A Unified Approach to Strong Local Correlations and Collective Fluctuations: Eliminating Divergence in the Spin Channel

Abstract

Dynamical mean-field theory (DMFT) provides an optimal local approximation for correlated lattice systems by mapping the lattice onto a self-consistent effective impurity model. To account for the missing long-range correlations, we propose a novel extended approach, which we term fluctuating dynamical mean-field theory (fDMFT). It incorporates collective fluctuations of auxiliary impurity models across different sites via functional integration. Technically, this method involves obtaining a family of DMFT solutions on a grid for a self-consistent auxiliary classical field applied to the lattice. While the result can, in principle, be improved diagrammatically, we find that the minimal version of the theory already yields accurate results, with lowest-order diagrammatic corrections offering only minor improvements. This consistent framework, based on our fluctuating local field concept, demonstrates superior performance for the nearly half-filled Hubbard model compared to other known diagrammatic extensions of DMFT.

Figures (9)

• Figure 1: A non-local Dual Fermion (DF) leading self-energy diagram $\Sigma_{12}^{\cal DF} (i \omega)$ built from two local impurity irreducible vertices $\gamma^{\cal I}$ connected by three dual propagators $\tilde{G}$. The dual propagator is defined as $\tilde{G}_{k, l}=G^{\cal D}_{k, l}-G^{\cal I}_{k, l}$, where $k$ and $l$ are generalized indices collecting the node label (or momentum), Matsubara frequency (or imaginary time), and spin, e.g. $k\equiv(j,i\omega_n,\sigma)$. Repeated internal indices are summed over, while the external indices are fixed.
• Figure 2: The Fluctuating Local Field (FLF) free energy $\tilde{F}_{\bf{h}}$ as a function of the order parameter $\bar{s}_{\bf{h}}$ for the square cluster with size $L = 8$ calculated via fDF approach. Left panel: $\mu=0.00$; right panel: $\mu=-0.68$. Colors indicate different inverse temperatures $\beta$.
• Figure 3: Schematic DMFT+FLF calculation procedure.

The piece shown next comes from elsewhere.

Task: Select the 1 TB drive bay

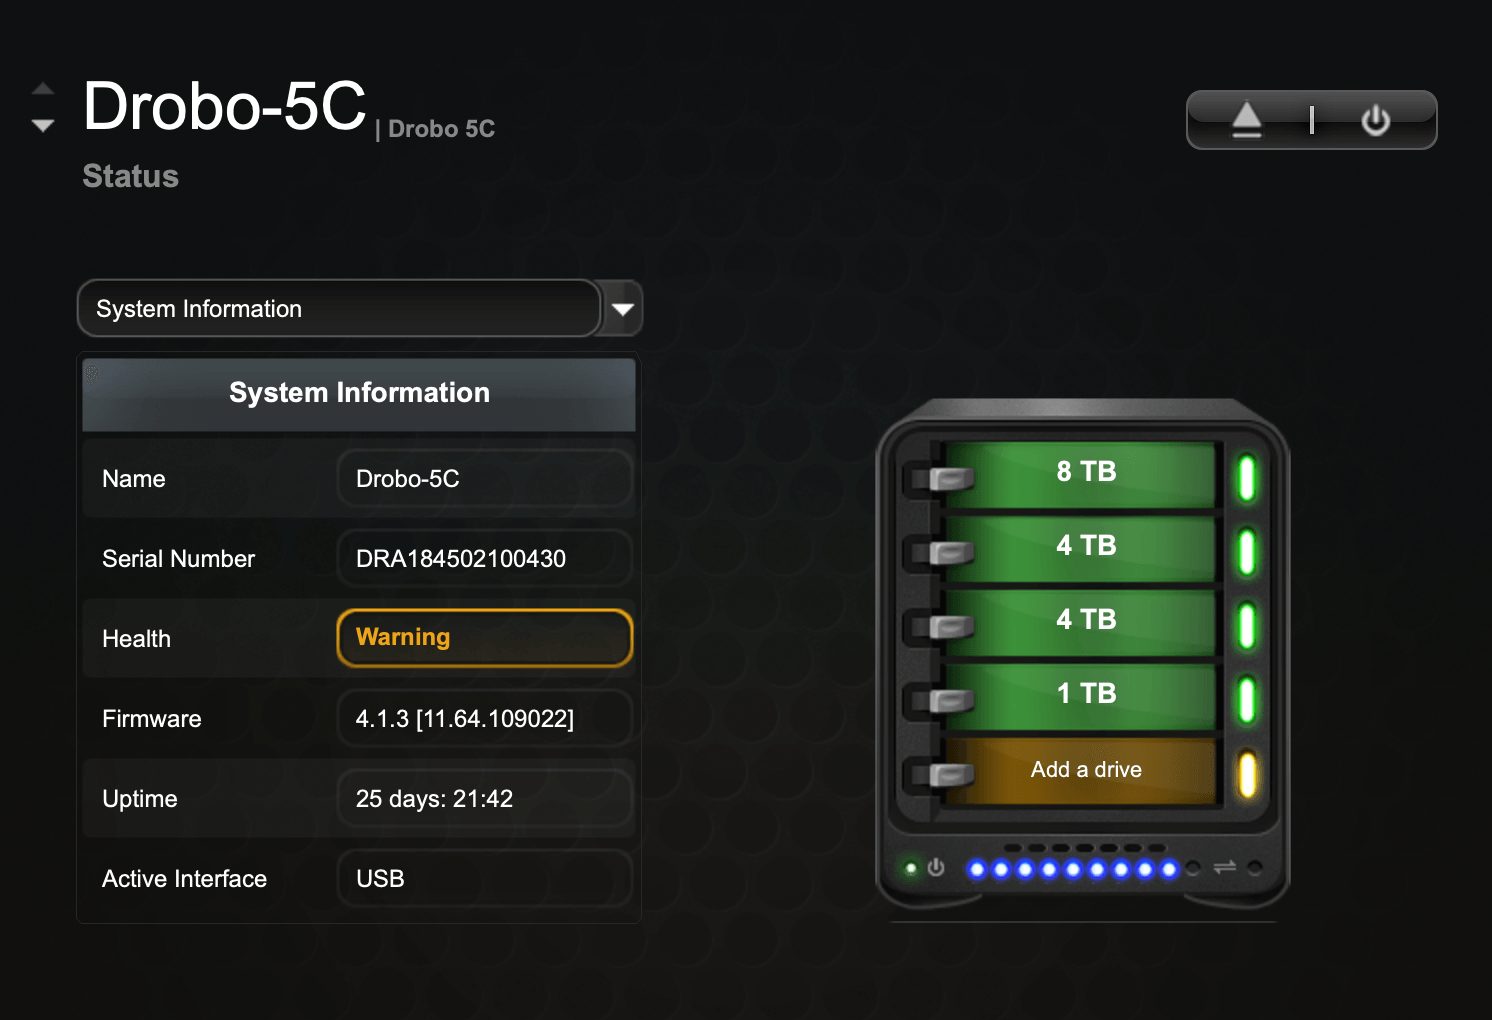Action: tap(1085, 694)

For each value of the fluctuating field $h_j=j\,\delta h$ we run an inner DMFT self-consistency loop until convergence. At each grid point we then compute the effective field $h_j^*$, the free-energy increment $\tilde{F}_j$, and the averaged Green's function $\tilde{G}_j$; the statistical weights $\delta z_j$ are accumulated to obtain $Z$ and $G$, followed by the final normalization $G=G/Z$.
• Figure 4: Self-energy at the first Matsubara frequency, $\Sigma(\mathbf{k},i\omega_0)$ with $\omega_0=\pi/\beta$, along the $\Gamma\!-\!X\!-\!M\!-\!\Gamma$ path. Lines: $fDF$, crosses: DQMC. Left: half-filling, $\mu=0.00$; Right: doped case, $\mu=-0.68$. Data are shown for $\beta=2$--$6$ (as indicated in the legend).
• Figure 5: Curie constant $C=\chi/\beta$ in the antiferromagnetic channel as a function of inverse temperature $\beta$. Lines show DMFT, fDMFT, and fDF results; crosses indicate the DQMC reference data. Left panel: half filling, $\mu=0.00$; right panel: doped case, $\mu=-0.68$. The vertical dashed line marks the Néel point (see text).